• [WHAT IS ASKED]: Please reproduce the listing word for word, beginning at the line that contains "Identify the location of Akharaye." and stopping after its final line.

======== ITEMS

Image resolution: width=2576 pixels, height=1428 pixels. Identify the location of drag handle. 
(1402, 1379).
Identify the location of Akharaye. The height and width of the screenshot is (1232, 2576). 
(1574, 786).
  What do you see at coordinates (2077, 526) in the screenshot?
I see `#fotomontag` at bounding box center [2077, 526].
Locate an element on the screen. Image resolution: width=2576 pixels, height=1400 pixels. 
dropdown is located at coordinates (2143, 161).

================

• [WRITTEN REPLY]:
Identify the location of Akharaye. The height and width of the screenshot is (1232, 2576). 
(1574, 786).
  What do you see at coordinates (2077, 526) in the screenshot?
I see `#fotomontag` at bounding box center [2077, 526].
Locate an element on the screen. Image resolution: width=2576 pixels, height=1400 pixels. 
dropdown is located at coordinates (2143, 161).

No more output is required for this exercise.